Washington D.C. — In another devastating blow to the 4th Amendment, on Monday, the Supreme Court ruled that evidence of an alleged crime can be used against a defendant even if police did something inappropriate or even illegal to obtain it.
In a split 5-3 decision, the justices voted to reinstate the drug-related convictions of Joseph Edward Strieff. In the case of Strieff, he was illegally detained during a “concededly unconstitutional detention,” which eventually led to the discovery of drugs inside his vehicle.
In Strieff’s case, a trial court judge later found that the officer did not have enough evidence to initially stop and question him. But the judge ruled that Strieff’s subsequent arrest on an outstanding traffic warrant justified the search — implying that the use of criminal behavior to catch criminal behavior is just.

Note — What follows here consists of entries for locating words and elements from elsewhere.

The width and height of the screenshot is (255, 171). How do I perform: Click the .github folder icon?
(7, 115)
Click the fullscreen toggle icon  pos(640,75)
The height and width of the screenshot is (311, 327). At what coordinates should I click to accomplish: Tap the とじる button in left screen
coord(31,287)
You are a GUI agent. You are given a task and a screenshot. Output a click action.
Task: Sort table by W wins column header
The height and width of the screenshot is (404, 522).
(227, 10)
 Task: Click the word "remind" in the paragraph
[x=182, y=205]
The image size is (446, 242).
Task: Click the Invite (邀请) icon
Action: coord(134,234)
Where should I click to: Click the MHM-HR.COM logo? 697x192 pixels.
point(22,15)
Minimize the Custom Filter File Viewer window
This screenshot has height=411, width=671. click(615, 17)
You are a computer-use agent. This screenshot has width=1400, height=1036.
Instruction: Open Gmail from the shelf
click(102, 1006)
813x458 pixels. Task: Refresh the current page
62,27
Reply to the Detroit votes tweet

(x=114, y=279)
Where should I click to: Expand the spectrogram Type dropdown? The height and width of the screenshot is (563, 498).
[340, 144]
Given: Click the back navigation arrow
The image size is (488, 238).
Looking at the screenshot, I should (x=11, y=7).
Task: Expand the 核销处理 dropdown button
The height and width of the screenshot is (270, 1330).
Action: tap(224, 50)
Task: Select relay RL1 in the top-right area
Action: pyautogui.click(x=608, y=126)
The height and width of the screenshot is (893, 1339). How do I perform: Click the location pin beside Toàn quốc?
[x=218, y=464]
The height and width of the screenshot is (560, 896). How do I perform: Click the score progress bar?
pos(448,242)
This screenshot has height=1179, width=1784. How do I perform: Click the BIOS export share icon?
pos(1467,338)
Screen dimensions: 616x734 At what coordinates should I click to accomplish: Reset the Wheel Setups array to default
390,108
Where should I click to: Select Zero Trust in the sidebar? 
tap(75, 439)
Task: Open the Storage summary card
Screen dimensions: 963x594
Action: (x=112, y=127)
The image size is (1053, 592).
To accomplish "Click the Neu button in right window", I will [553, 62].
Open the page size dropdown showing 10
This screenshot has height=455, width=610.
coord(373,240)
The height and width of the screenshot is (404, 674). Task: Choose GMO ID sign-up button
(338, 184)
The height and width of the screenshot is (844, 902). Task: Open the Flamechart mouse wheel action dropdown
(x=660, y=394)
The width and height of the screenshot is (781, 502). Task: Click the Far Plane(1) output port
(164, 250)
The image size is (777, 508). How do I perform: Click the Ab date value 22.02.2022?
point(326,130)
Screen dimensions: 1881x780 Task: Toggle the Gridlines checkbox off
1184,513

The Utah Court of Appeals agreed with the trial court that the drug evidence was admissible at trial, but, in a moment of logic, the Utah Supreme Court last year reversed that decision.
The Utah Supreme Court noted in its January 2015 decision that the case presented “a gap of substantial significance” in terms of prior rulings by the U.S. Supreme Court on Fourth Amendment issues, and that other courts that have addressed the issue have come to “substantially different conclusions” regarding search and seizure law.
The Fourth Amendment exclusionary rule allows criminal defendants to suppress “fruit of the poisonous tree” — that is, evidence obtained as a result of a search or seizure that violates the Fourth Amendment. The reason this rule exists is due to the obvious conflict of interests in cops breaking the law to enforce the law.
However, thanks to Monday’s ruling by the Supreme Court, that is exactly what will happen now. Police have essentially been given a free pass to violate the rights of individuals — just so long as they find evidence of a ‘crime.’
On Monday, the logic applied by the Utah Supreme Court in 2015, was thrown to the wayside in a handout to the police state.
Given the reality of the militarized police state rising up from the horrors of the war on drugs, the fact that cops can now legally act illegally to bust people for possessing arbitrary substances is chilling.
As if breaking the law wasn’t enough, prior to this ruling, police were no longer required to even give the appearance of an understanding of the laws they’re tasked with enforcing, thanks to a recent court decision surpassing even the veritable green light previously granted in Heien v. North Carolina.
In the Heien case, the Supreme Court ruled a “police officer’s reasonable mistake of law gives rise to reasonable suspicion that justifies a traffic stop under the Fourth Amendment.” A motorist’s broken tail light caused an officer to make a traffic stop — during which evidence of a separate violation of the law was discovered in the vehicle.
But in North Carolina, a broken tail light wasn’t illegal, thus not sufficient cause to justify the stop — nor the arrests stemming from it, lawyers argued, because that would be a violation of unreasonable searches and seizures.
However, the Supreme Court ruled the officer’s ignorance of the law essentially didn’t matter — effectively allowing police around the country the ability to make stops if they ‘reasonably’ believe the cause for the stop is legal. Plainly, police can stop and search you despite ignorance of the law.
Now, in U.S. v Shelton Barnes et. al. — a case that seemed to slip by largely unnoticed — even that flimsy justification has been deemed too constricting of police power, and police ignorance can actually be used against you in a trial.
On Monday, Justice Sonia Sotomayor said in dissent that the decision in Utah vs. Edward Joseph Strieff, is a blow to constitutional rights.
“The court today holds that the discovery of a warrant for an unpaid parking ticket will forgive a police officer’s violation of your Fourth Amendment rights,” Sotomayor wrote.
Sotomayor’s dissent was joined by Justice Ruth Bader Ginsburg and Justice Elena Kagan.
Now, police need not understand the law, or even abide by the law — to enforce the law. In what world is this considered acceptable?